Data provided: Begin

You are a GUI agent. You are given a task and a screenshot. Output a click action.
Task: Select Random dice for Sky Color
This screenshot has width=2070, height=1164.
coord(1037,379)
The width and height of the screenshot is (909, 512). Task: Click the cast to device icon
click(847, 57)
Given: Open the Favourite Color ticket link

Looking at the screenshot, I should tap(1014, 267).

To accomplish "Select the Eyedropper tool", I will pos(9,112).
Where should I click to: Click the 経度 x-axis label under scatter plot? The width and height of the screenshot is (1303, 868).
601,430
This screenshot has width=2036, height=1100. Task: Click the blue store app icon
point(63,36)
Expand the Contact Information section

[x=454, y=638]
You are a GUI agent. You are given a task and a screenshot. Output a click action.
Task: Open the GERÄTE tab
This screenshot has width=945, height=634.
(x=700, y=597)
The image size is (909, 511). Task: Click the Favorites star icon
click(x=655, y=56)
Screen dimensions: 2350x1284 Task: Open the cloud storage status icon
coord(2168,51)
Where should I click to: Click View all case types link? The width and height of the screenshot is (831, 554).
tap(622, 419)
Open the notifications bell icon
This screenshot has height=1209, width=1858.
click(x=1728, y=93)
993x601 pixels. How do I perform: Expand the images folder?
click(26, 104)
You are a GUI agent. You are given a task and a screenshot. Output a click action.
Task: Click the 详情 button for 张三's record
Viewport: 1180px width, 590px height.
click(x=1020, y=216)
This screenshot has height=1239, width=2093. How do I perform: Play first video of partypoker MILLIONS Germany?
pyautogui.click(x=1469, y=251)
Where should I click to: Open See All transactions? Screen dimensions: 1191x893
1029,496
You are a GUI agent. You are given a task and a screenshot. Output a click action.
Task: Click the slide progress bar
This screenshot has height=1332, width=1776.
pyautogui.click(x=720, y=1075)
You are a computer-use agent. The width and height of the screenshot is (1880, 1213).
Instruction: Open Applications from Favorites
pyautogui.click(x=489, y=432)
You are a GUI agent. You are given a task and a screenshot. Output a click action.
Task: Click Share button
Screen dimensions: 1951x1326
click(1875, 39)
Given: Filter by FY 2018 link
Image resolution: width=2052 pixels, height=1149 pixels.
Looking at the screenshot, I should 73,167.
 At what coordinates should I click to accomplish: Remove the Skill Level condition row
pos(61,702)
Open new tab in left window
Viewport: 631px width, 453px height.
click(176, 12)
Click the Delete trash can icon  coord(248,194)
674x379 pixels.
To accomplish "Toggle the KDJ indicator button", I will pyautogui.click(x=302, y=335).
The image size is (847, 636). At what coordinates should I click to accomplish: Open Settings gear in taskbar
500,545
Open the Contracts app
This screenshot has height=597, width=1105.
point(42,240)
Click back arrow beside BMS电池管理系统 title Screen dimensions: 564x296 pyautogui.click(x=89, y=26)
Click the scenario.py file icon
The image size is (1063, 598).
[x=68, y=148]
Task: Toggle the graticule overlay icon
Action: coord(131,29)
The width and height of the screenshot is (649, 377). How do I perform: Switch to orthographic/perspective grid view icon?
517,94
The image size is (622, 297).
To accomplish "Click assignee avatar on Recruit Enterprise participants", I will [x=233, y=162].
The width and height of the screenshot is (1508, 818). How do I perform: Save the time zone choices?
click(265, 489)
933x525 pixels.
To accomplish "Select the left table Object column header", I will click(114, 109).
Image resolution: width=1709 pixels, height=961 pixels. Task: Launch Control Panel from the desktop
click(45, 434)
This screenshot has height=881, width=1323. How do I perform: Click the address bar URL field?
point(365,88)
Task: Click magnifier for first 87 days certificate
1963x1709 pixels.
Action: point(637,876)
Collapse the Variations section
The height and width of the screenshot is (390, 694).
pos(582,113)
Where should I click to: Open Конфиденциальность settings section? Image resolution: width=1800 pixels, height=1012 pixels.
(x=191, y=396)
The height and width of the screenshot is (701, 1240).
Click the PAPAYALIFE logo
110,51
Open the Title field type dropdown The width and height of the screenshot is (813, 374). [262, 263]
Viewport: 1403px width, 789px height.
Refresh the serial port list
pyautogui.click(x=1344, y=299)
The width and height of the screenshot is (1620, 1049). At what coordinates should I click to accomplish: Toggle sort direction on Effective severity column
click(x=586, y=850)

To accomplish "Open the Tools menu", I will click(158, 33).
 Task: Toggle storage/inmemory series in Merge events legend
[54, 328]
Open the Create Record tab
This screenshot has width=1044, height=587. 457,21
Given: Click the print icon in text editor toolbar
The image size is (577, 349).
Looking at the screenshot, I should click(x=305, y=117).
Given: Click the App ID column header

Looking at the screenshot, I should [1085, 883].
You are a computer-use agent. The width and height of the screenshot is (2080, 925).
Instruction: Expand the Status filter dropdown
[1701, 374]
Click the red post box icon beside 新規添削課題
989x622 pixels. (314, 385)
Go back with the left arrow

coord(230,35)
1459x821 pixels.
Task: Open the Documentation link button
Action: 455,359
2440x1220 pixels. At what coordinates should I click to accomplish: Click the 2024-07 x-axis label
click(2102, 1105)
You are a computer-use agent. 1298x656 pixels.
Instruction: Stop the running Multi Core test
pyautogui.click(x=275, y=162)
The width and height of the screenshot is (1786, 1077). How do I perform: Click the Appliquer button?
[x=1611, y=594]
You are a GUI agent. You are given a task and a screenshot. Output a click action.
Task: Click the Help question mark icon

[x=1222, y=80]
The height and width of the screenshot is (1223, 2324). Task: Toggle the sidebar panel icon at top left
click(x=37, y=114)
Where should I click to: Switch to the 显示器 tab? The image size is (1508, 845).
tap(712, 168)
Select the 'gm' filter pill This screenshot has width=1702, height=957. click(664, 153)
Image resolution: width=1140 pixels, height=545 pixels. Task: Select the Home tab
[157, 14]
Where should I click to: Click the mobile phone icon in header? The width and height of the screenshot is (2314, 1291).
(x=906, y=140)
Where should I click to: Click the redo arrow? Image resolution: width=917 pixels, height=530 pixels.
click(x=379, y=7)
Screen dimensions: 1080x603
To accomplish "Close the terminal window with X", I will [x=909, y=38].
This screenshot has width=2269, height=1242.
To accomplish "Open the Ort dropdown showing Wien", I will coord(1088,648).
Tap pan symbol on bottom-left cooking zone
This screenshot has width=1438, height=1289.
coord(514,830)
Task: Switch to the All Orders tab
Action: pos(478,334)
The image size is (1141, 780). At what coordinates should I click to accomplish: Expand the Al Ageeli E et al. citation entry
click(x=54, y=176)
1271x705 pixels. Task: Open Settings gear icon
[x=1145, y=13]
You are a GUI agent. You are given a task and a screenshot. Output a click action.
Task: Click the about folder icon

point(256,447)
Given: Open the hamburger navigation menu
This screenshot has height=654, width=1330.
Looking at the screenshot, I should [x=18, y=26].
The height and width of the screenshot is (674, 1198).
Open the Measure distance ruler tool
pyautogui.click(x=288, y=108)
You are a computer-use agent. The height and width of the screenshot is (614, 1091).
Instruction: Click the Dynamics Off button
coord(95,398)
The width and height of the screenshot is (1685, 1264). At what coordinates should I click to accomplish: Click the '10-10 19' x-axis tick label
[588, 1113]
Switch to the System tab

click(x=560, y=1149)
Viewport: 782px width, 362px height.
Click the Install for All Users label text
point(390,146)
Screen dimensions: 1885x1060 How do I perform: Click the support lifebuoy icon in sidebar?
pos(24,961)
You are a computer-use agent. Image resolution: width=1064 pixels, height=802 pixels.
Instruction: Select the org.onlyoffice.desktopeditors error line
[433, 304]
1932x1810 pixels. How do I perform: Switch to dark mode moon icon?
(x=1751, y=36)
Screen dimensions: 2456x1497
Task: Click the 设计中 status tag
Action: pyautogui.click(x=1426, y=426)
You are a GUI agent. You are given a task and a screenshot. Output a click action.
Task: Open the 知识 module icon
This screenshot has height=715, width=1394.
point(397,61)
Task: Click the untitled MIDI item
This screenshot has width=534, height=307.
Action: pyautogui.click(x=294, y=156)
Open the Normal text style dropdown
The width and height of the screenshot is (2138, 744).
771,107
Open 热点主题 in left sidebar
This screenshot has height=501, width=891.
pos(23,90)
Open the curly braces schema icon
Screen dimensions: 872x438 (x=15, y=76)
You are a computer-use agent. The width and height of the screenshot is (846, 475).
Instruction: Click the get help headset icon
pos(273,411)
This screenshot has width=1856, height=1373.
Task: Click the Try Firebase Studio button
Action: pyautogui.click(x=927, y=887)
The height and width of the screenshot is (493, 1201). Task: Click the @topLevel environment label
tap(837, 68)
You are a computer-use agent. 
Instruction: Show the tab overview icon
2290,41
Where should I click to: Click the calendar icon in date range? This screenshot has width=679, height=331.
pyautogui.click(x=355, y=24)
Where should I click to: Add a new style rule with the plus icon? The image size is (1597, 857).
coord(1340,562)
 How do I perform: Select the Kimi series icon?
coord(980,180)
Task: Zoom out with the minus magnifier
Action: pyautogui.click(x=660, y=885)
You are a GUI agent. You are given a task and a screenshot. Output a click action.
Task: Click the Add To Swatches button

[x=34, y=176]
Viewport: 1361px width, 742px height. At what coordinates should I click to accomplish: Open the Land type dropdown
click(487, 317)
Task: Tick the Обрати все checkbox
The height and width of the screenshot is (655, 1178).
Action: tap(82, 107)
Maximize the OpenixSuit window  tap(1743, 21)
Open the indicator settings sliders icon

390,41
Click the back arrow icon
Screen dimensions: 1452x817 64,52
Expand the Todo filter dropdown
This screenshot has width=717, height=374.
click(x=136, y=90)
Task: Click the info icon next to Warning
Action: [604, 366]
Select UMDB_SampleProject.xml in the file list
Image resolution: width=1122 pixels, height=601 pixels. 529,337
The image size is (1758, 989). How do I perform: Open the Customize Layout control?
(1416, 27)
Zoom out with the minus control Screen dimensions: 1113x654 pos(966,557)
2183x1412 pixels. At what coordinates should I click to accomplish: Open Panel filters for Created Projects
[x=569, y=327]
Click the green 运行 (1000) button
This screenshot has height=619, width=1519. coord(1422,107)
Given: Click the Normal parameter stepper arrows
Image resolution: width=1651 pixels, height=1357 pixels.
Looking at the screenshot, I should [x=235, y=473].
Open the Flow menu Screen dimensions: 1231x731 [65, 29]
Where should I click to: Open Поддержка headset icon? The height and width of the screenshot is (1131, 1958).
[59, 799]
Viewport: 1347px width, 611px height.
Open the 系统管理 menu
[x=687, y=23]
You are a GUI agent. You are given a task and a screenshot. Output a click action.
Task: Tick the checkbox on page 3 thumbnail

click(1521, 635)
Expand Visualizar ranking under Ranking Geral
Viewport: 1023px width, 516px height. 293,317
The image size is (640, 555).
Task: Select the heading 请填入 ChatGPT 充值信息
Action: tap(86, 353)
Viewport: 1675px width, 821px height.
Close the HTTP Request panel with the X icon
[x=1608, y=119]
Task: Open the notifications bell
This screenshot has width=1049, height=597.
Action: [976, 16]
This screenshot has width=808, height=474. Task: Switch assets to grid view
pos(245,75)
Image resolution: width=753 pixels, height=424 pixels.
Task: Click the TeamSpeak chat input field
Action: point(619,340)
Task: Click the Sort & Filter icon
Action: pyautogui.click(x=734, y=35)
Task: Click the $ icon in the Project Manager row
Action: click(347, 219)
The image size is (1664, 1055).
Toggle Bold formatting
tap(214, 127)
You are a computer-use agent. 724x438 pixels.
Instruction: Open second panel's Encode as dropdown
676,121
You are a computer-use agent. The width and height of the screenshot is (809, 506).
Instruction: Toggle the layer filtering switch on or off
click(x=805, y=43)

Data provided: End

● Assignment
Gather every line from the listing above in which the word "notifications" appears.

● Answer to this problem
Open the notifications bell icon
Task: Open the notifications bell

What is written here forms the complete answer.